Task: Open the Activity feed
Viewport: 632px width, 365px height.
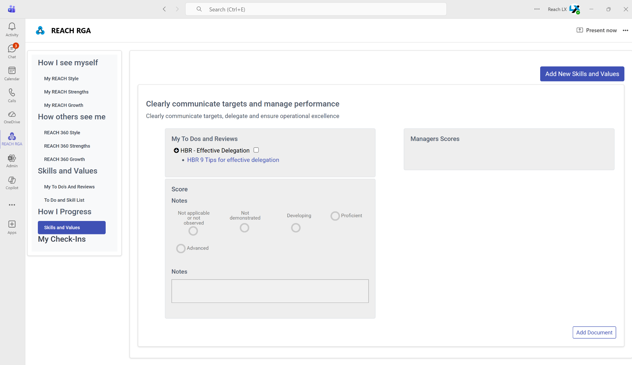Action: coord(12,29)
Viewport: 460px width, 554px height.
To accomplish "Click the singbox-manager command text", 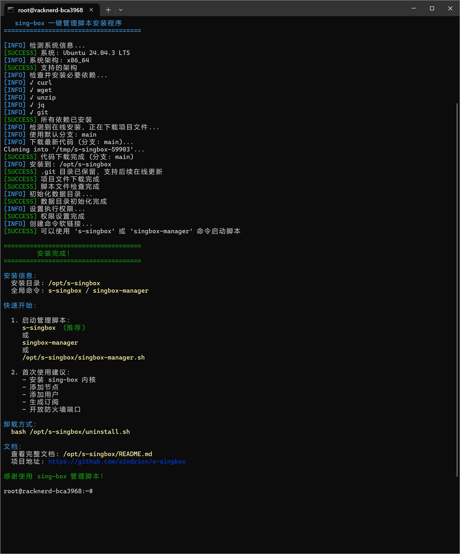I will click(x=50, y=343).
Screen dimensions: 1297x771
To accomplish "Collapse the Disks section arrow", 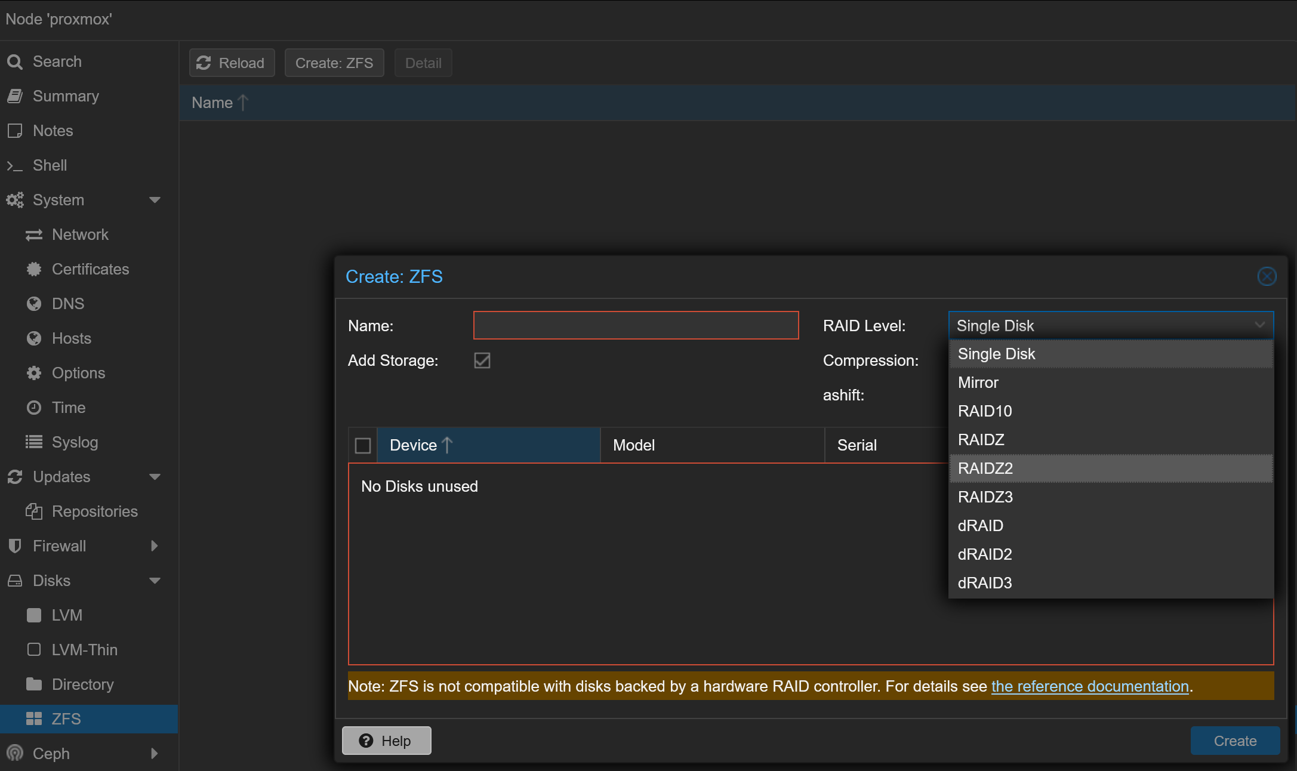I will pyautogui.click(x=155, y=581).
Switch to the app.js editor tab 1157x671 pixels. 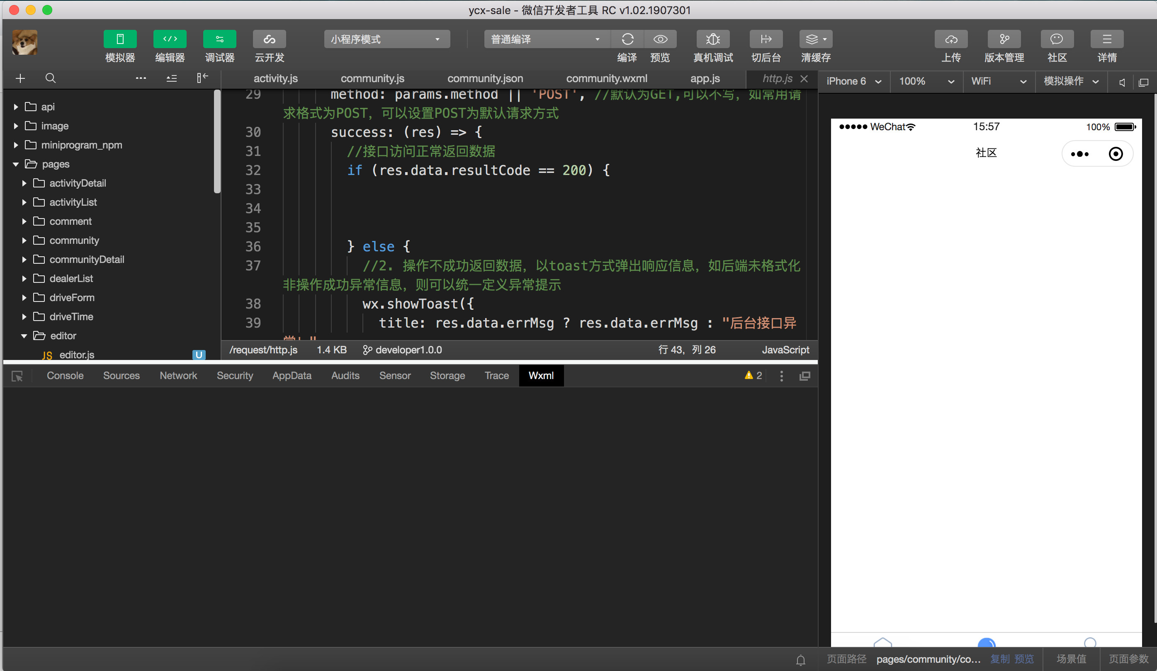(705, 79)
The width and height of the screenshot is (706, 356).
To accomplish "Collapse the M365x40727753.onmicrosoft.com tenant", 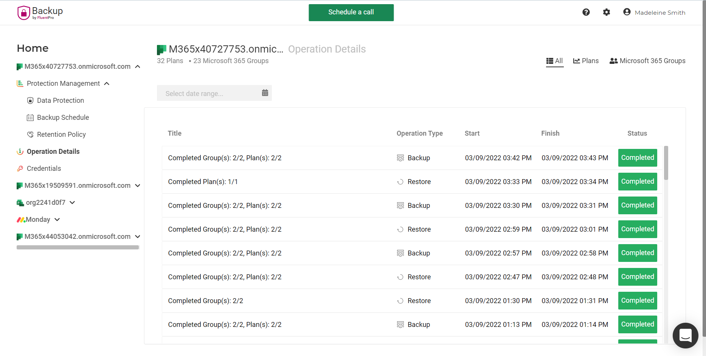I will (x=137, y=66).
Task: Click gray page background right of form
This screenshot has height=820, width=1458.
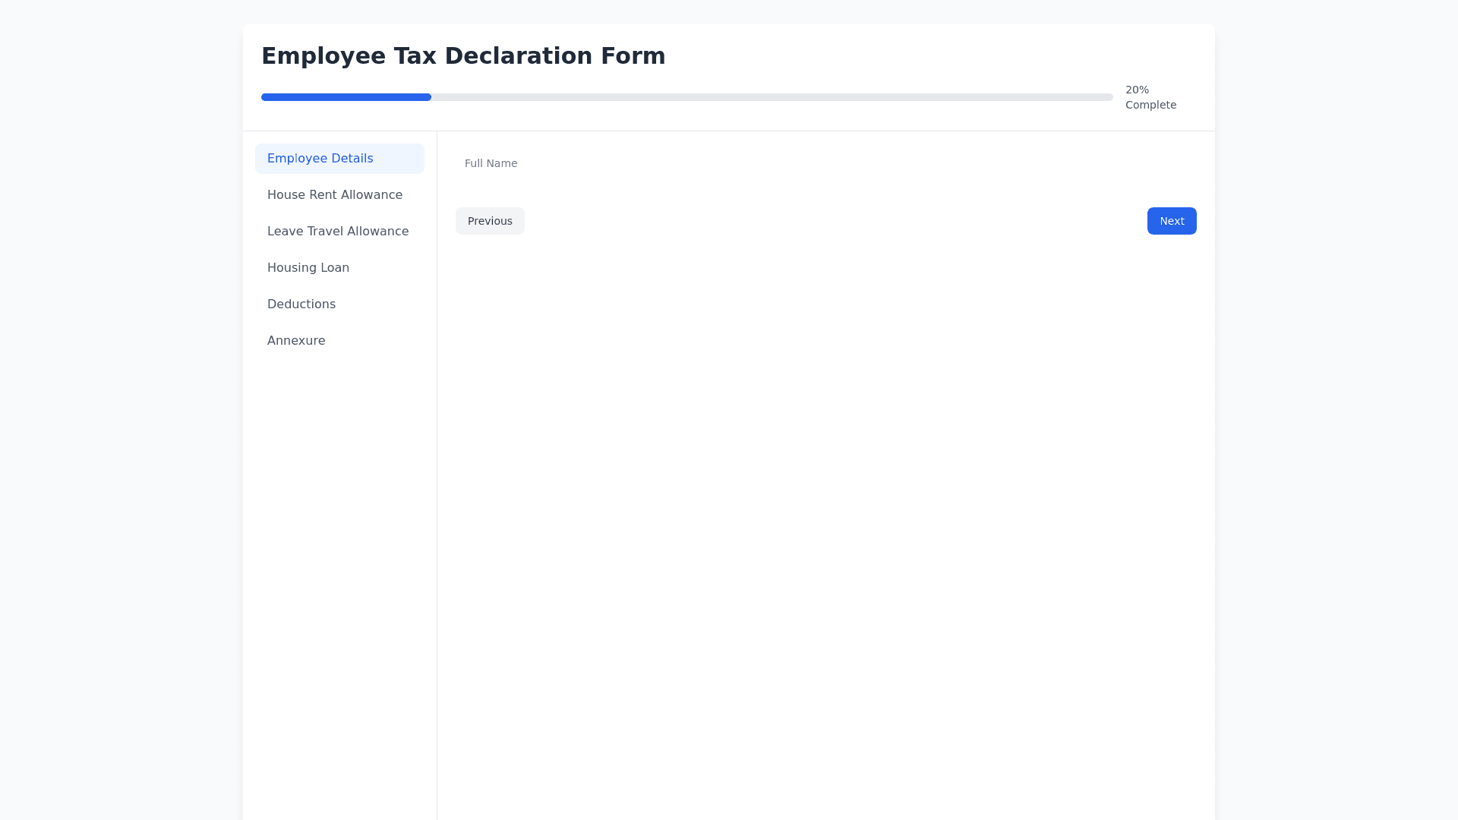Action: 1337,410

Instructions to follow ▸
Set down exactly, and only, the lines from the one containing "Task: Click gray" through the last line of the entries. Pictures do not belong in the copy.

Response to this exercise ▸
Task: Click gray page background right of form
This screenshot has height=820, width=1458.
Action: 1337,410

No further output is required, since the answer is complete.